Did you know waxy sorghum can weather in the field faster than its non-waxy counterpart? Turns out that might not be true after all.
Mitchell Kent grew up in central Illinois where he received a bachelor’s degree in crop science from the University of Illinois. Mitchell then moved to Texas where he received a master’s degree in plant breeding working in the sorghum breeding and genetics lab and his research focused on specialty sorghums. Currently, Mitchell is working on his PhD in the same lab at Texas A&M University and is focusing on genomic prediction to screen for sorghum seed parents.

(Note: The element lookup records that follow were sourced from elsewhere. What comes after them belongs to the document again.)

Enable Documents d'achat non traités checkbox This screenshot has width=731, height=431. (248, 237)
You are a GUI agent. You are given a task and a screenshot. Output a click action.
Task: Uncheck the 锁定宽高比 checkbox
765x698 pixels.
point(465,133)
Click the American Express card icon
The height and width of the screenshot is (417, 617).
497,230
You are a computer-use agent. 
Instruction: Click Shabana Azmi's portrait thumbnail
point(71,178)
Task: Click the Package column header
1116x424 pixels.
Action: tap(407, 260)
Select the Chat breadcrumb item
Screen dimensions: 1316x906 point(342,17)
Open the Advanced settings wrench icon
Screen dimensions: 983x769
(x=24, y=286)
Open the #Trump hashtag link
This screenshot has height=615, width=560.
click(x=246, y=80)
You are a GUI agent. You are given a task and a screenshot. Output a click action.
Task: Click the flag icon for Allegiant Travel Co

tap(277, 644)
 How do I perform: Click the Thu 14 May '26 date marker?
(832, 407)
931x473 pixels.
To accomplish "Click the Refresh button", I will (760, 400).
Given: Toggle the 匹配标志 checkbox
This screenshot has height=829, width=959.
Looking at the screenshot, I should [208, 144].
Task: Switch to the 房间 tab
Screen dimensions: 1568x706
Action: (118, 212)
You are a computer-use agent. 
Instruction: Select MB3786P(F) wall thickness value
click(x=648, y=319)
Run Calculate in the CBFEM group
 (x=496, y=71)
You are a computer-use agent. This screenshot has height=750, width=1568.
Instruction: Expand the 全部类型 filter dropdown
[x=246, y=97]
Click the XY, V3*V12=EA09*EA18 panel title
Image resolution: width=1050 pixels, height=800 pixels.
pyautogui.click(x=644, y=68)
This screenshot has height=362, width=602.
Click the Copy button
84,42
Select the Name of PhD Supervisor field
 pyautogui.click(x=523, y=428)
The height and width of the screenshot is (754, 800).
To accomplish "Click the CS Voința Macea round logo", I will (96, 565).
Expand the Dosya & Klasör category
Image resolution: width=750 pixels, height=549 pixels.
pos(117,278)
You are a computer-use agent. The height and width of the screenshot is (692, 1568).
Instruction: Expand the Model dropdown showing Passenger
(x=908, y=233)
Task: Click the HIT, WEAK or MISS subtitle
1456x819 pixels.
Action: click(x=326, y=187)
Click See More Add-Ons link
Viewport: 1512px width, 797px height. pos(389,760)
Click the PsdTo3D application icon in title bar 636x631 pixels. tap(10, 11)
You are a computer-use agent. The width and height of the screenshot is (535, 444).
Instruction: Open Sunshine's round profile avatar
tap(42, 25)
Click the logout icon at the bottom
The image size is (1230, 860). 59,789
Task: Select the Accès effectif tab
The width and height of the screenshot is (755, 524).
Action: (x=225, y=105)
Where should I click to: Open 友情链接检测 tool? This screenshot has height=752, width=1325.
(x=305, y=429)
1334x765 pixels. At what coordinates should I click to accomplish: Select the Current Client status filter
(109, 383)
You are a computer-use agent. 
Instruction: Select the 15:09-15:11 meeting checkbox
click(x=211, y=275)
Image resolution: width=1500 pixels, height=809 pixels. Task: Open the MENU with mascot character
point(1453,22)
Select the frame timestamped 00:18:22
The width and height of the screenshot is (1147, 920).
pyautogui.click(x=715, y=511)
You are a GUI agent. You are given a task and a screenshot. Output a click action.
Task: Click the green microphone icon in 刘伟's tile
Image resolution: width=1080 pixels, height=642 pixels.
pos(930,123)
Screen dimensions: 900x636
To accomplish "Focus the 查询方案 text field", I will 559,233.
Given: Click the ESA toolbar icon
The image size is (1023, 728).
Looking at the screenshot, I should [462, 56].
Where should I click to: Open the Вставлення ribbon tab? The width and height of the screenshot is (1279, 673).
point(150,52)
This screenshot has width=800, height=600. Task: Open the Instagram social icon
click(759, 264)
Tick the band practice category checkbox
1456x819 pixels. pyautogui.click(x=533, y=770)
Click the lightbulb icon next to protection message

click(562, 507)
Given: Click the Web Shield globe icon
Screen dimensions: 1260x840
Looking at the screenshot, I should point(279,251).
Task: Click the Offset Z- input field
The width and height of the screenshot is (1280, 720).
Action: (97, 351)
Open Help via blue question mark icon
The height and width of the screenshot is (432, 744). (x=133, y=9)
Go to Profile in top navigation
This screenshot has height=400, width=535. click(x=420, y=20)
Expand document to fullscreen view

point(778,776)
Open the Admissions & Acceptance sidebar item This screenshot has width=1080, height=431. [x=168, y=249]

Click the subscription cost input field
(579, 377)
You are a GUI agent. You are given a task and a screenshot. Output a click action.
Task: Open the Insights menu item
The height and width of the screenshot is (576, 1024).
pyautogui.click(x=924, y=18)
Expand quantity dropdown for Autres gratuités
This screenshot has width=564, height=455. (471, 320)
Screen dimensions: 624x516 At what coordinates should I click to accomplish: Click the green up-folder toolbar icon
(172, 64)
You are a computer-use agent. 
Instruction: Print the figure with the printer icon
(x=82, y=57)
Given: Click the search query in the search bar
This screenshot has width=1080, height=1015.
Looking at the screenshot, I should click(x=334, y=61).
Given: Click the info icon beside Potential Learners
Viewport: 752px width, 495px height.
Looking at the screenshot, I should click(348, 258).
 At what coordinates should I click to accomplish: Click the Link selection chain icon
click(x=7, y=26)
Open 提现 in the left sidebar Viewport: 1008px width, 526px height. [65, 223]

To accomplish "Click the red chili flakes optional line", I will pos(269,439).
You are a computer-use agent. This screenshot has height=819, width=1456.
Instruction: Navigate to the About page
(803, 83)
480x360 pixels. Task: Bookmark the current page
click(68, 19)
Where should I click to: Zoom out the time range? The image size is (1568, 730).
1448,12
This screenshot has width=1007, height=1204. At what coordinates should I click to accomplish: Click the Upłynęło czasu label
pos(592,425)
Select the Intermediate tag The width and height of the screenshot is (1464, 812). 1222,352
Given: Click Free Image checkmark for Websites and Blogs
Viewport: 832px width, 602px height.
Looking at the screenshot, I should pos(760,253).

He sat down with Marc Zienkiewicz last month in Ames, Iowa, to talk about his work and an important new discovery he recently made.
“Waxy sorghum hasn’t been widely cultivated, because there’s some concerns, primarily on some yield drag that comes with the trait, but there’s also been a notion that waxy sorghums suffer from increased weathering, or increased disease,” he says.
Waxy genotypes theoretically are easier to digest, they’re easier to turn to ethanol and some other starch properties. However, if they rot in the field, it doesn’t really help you, he notes.
“It’s been a belief for a long time that they weathered more easily in the field. So essentially, I screened a group of hybrids, waxy, non waxy, and some locations that had pretty severe weathering, and found there was really no difference in the amount that the waxy or non waxy sorghum weathered.”